# Compacting soil without disturbing footing



## dielectricunion (Feb 27, 2013)

I have a short retaining wall that I built beside a shallow footing so that I could dig out my crawl to a reasonable depth.

Backfilling and compacting (by hand), I started to notice the vibration disturbing the shallow stone footing that I'm trying to stabilize/preserve.

Any tips on how to compress this soil without too much vibration? I plan to top this knee wall off with some crushed stone and 4+" concrete.

I assume the answer will be "excavate the original foundation and rebuild it with a footing to proper depth". I was tempted to do that but this is work I'm doing in my own house and I need to stop adding projects so I can get back to paying jobs.


----------



## dielectricunion (Feb 27, 2013)

...


----------



## jaydee (Mar 20, 2014)

water


----------



## dielectricunion (Feb 27, 2013)

jaydee said:


> water


I'll try it. Definitely not going to tamp anymore


----------



## tgeb (Feb 9, 2006)

I would just fill that area with #57 stone and be done with it.
I would not use water as a tool for compaction. :no:


----------



## owattabuilder (Sep 2, 2013)

Use lean concrete to fill the void instead of soil. They will batch a 1 bag mix that is like a 500 psi mix. They can make it flowable soit fills all voids. It is used a lot for utility trenches under streets.


----------



## dielectricunion (Feb 27, 2013)

I need to order 3+ yards of concrete for the slab so i guess i can get enough to backfill that area. The situation is not ideal but i need to find a reasonable compromise.


----------



## dayexco (Mar 4, 2006)

dielectricunion said:


> I need to order 3+ yards of concrete for the slab so i guess i can get enough to backfill that area. The situation is not ideal but i need to find a reasonable compromise.


personally, i wouldn't dump three yds of concrete in there. some poor bastard will have to hammer that out someday. i'd go with the pea rock.


----------



## 66 Shelby (Jan 11, 2009)

dielectricunion said:


> I need to stop adding projects so I can get back to paying jobs.
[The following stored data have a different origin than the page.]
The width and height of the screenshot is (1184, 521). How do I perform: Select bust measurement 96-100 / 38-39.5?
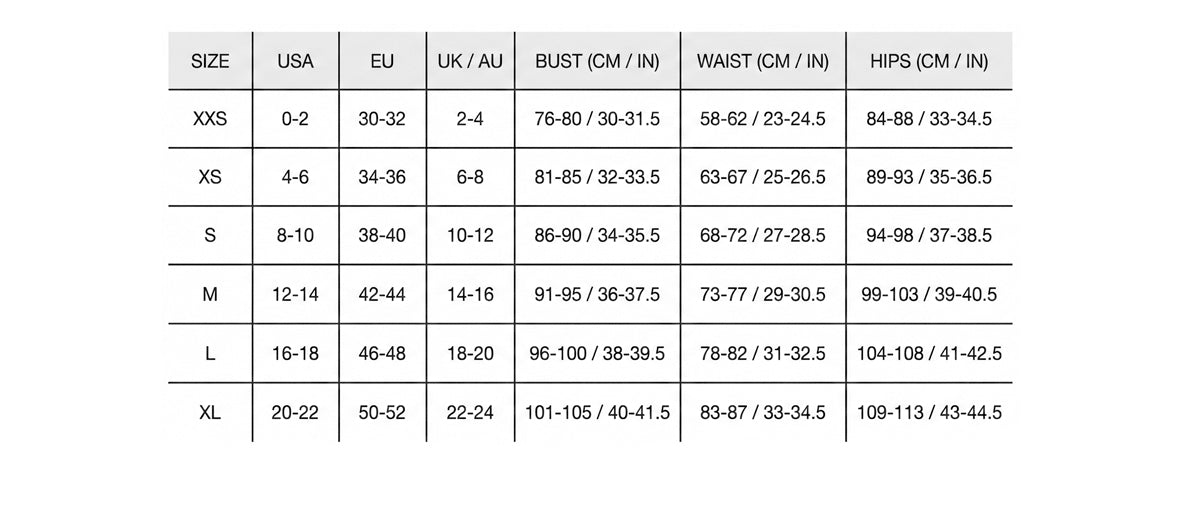coord(597,353)
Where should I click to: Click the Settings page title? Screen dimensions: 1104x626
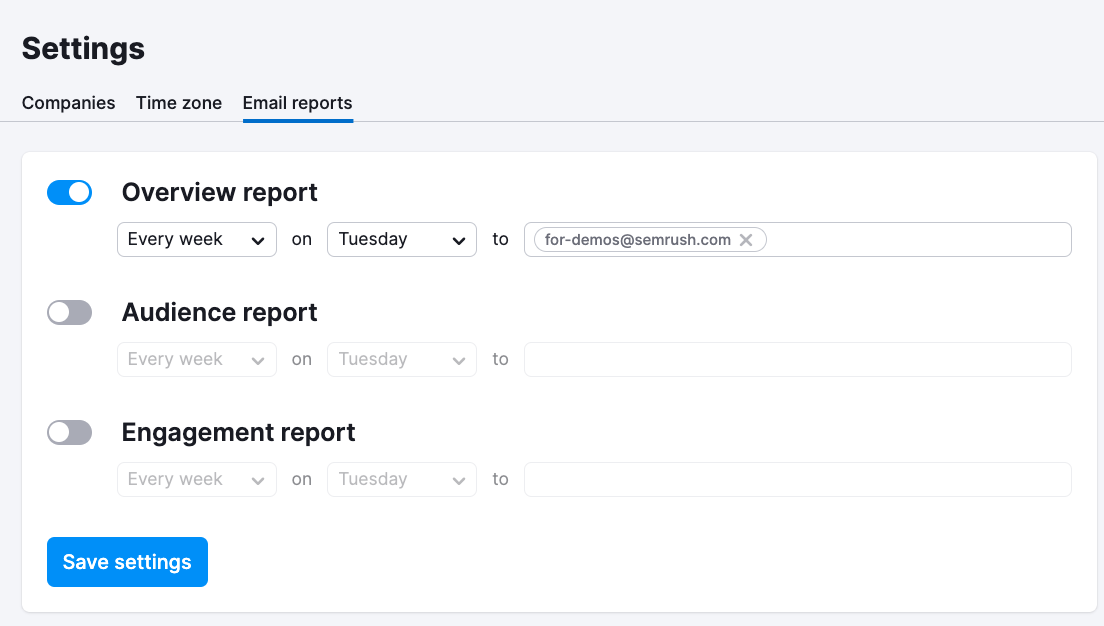pos(83,48)
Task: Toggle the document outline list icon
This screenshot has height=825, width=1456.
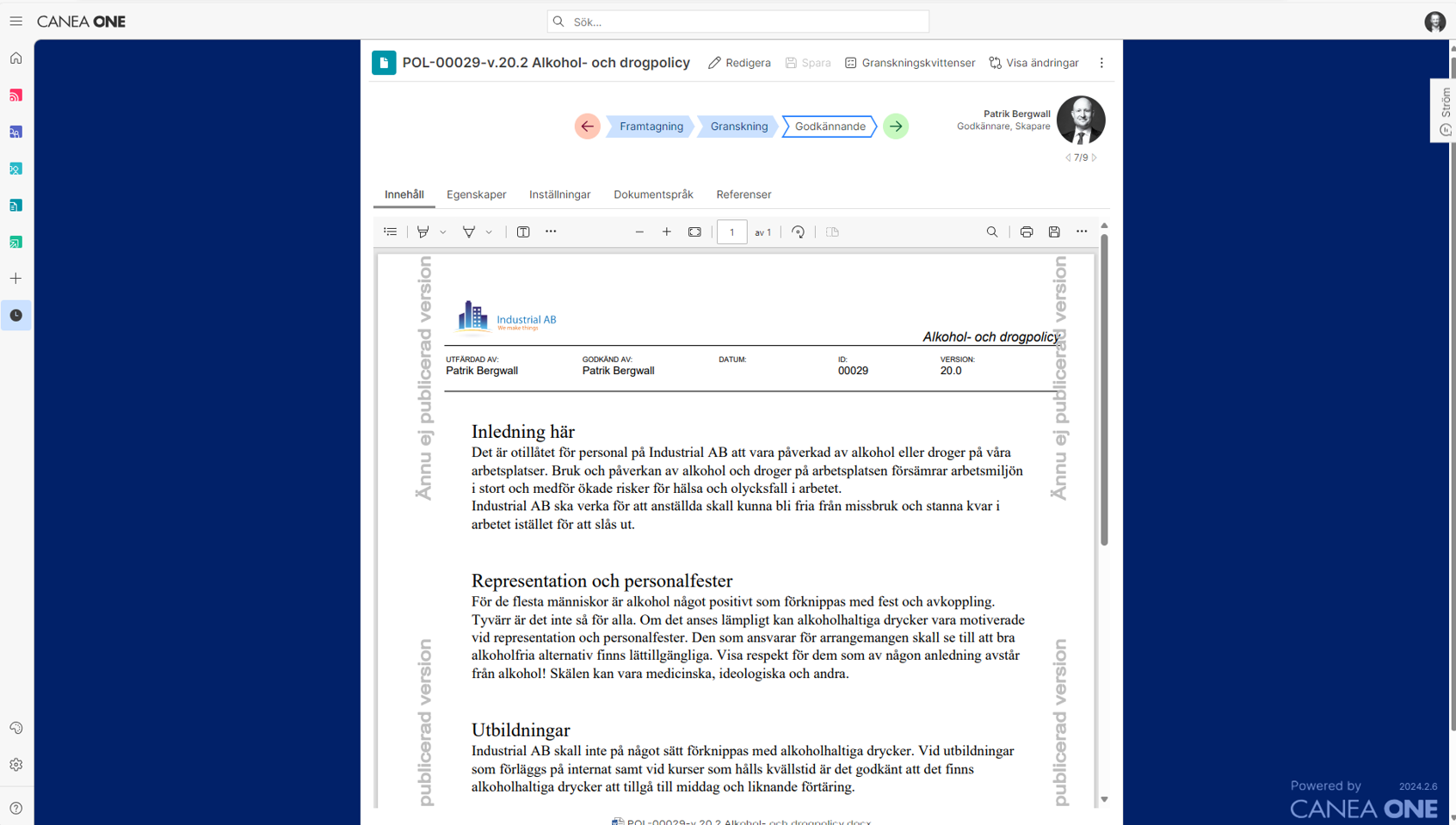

Ain't THAT the truth (especially when you're married) :laughing:


----------



## dielectricunion (Feb 27, 2013)

dayexco said:


> personally, i wouldn't dump three yds of concrete in there. some poor bastard will have to hammer that out someday. i'd go with the pea rock.


The 3 yards is for the small slab over that crushed stone (with vapor barrier between) ...but I did planning on pouring a slab over my compacted backfill behind retaining wall to seal it up. 

I definitely think that same way though "what happens when some poor bastard needs to change something here..."


----------



## cdkyle (Jul 12, 2009)

Did you mention what you were backfilling with? Its looks like gravel. If I'm not mistaken, you can achieve 95% compaction just with placing the clean stone, no compaction needed. Presto, problem solved.


----------



## dielectricunion (Feb 27, 2013)

cdkyle said:


> Did you mention what you were backfilling with? Its looks like gravel. If I'm not mistaken, you can achieve 95% compaction just with placing the clean stone, no compaction needed. Presto, problem solved.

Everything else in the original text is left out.